早くこの場から逃避して草原の中を彼がいない状態で掛け走りたい。
「違うよ。計画を練った過程も君と過ごした時間も全て僕の意思だよ。でも数多の時間を費やして考えたらこれは過ちではないかと疑問をもったんだ。君が好きで一緒に居たいのは本当だよ。あの時約束したでしょ。」
彼の様子を伺うと、先程の心が欠如した悪魔とは違う、心の一部分をもった青年へと変わっていた。

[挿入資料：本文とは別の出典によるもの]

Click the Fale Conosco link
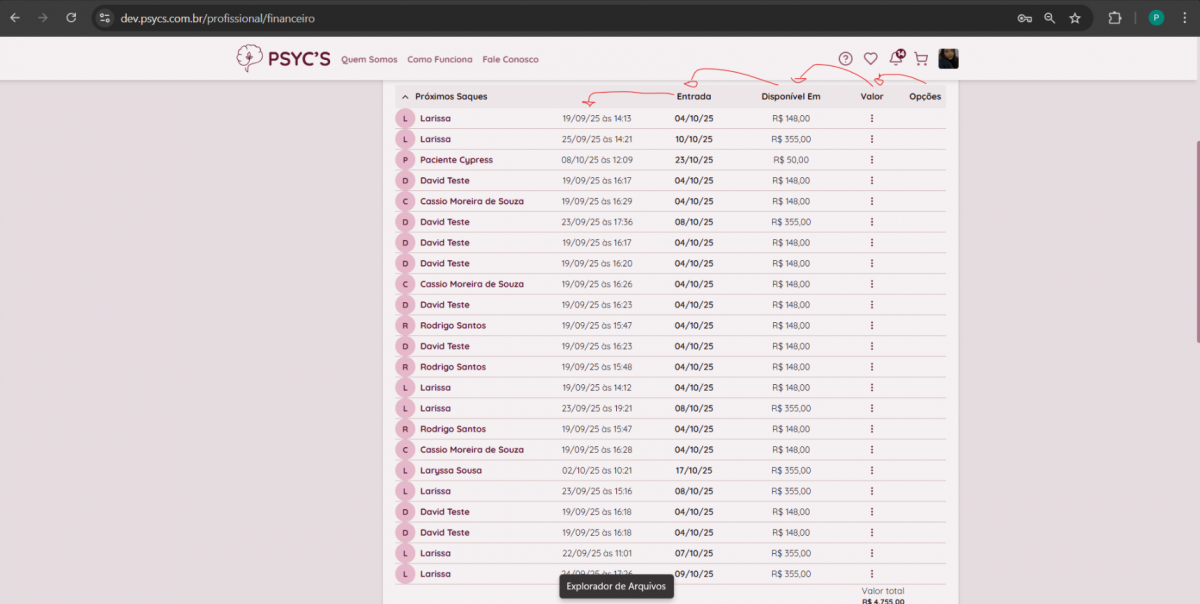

「そんなに俺が大事なら別れるなんて言わないで。お前はしなくていいから、お願いだから傍に居てよ。お前が居ないと俺は死んじゃう。」
か弱きヘイズンは僕の裾を引っ張り、そう呟いた。
これは僕への当てつけや縋っているようにしか見えなかった。
彼なりの警告であり、約束の価値が高ければ高い程、彼は僕を骨の髄まで愛してしまう。
二面性をもつ彼に僕はもう慣れや当然という感情をもって接していた。
「ごめん。もう離れないよ。」
呆れを少々感じながら発す。
「約束だよ。幼馴染なんだから死んでもずっと一緒にいよう。」
彼のくすむ瞳を前に同意することしか出来ずまた過ちを犯してしまう。
頭の中にある土台が崩れ落ち、それは粉々に壊れていく。
そして神殿内に1つの警報音が鳴り響いた。
『スランシュリア大国からの襲撃が発生。国民は直ちに避難を。』
第三之世界戦の序章が近づいてきている。
終幕が最低100年訪れないと神によって予言されたのが現実となった。
「アイゼア、今回こそ試される。俺達の計画が。今度こそ死ぬかもね。」
悲壮での真の計画を前に彼は屈しなかった。
彼らが迎えるのは成功か敗退か、彼らでも検討はつかない。
足跡が往く道を辿り、僕らは1つの場所へと到達した。
何ヶ月もの間、2人だけの世界がある場所。
写真のように見る景色は炎に包まれるのだと思うと哀調の悲しみを感じる。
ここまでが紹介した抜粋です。